Литмир - Электронная Библиотека
Содержание  
A
A

В 2010-м от этого ничего не осталось. Появились «Макдоналдсы», толпы оголтелого народу, все женщины — в платках. Сплошная африканщина и азиатчина. Над городом повисли эстакады. От безработных и малолетних попрошаек прохода нет.

71-й. Раннее летнее утро. Я еду на «козлике» в штаб ПВО «Гюши».

Косой шофер Субхи подрезает таксистов.

Включаю транзистор.

Каир вещает на французском языке:

— У микрофона Мунир Маккар. Au micro Mounir Makkar! Images et visages du theatre Francais d’aujourd’hui.

Потом идут песни. Репертуар того времени: Freedom — Ричи Хевенс, My Lady d'Arbanvillе — Кэт Стивенс, глупейший Walking in the sun, Джеймс Браун — It's a man’s world.

Труднее всего создать настоящую мелодию — для этого надо соприкоснуться с другой стихией. Мелодии не принадлежат никому — они носятся в бесконечном пространстве, слегка касаясь наших задубелых вый. Очень тонкая материя… А если нет мелодии — то пшик!

Прав был Жданов: главное — мелодия, уважаемые слушатели! Остальное — усилители вкуса. Вот почему вся эта атоническая какофония когда-нибудь сойдет на нет.

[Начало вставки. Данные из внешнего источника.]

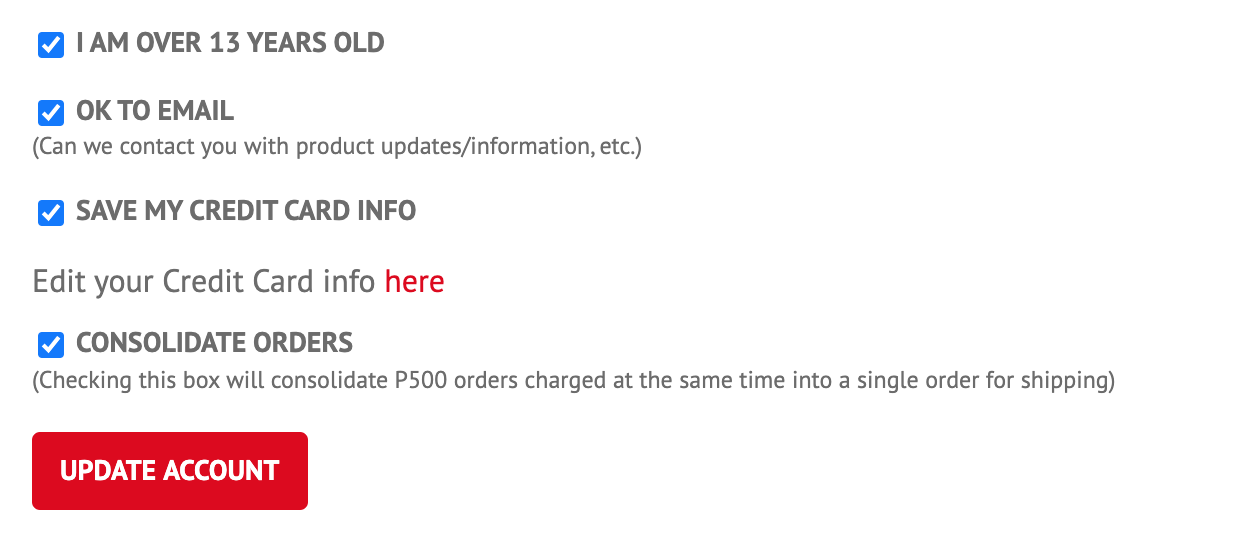Click the blue checkmark beside order consolidation
The height and width of the screenshot is (538, 1236).
pos(51,345)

Сегодня задаюсь вопросом товарища Жданова: исчерпаны ли потенциалы мелодий? Ведь раньше было мало техники и много мелодий, а сейчас — много техники и мало мелодий. Почему все жанры умирают? Они падают и лежат на дороге. Они хрипят и тщатся привстать. Но их затаптывают равнодушные пешеходы. Такова печальная участь жанров в наше, да и не только наше, безжалостное время. Бедная поп-музыка, ты уже мертва!

ЖАКЛИН

В «Колумбию» меня влекли не только пластинки. Там работала юная Жаклин. Кажется, гречанка. Очень стильная девушка: короткая стрижка, миндалевидные карие глаза, пухлые губы, чуть вздернутый нос и довольно короткая юбка — для тогдашнего Каира. Она как будто прилетела из Лондона или Парижа. Наверняка посещала европейский лицей.

Наши беседы велись в основном на французском.

Вспоминаю годы спустя, как она заводила меня в кабинку для прослушивания, ставила пластинку, улыбалась прекрасными глазами и удалялась. Но когда ставила пластинку, почти всегда, как бы невзначай, задевала плечом.

Неотразимая Жаклин… И духи… Я спросил, что за аромат? Она сказала — Caleche.

Сижу в кабине у проигрывателя, в наушниках песня из мюзикла «Аквариус»: Let the sun shine in.

Вижу ее маленькую смуглую ногу, стянутую римскими сандалиями, ярко-красный педикюр. И прошу поставить новую пластинку.

Вот там-то, в кабине, ее рука задержалась на моей. Это было как удар тока. Я застыл. А она поставила пластинку Жоржа Мустаки.

Сказала, что ей нравятся песни этого грека из Александрии, живущего теперь в Париже. Я с нарочитым вниманием слушал блеющий голос занудного Мустаки, лишь бы она не уходила. Короче, я в нее влюбился.

Я ходил в «Колумбию» часто, каждую неделю — чтобы увидеть Жаклин. Запах Caleche и прикосновение ее руки преследовали меня в Каире. Остаются в памяти и много лет спустя.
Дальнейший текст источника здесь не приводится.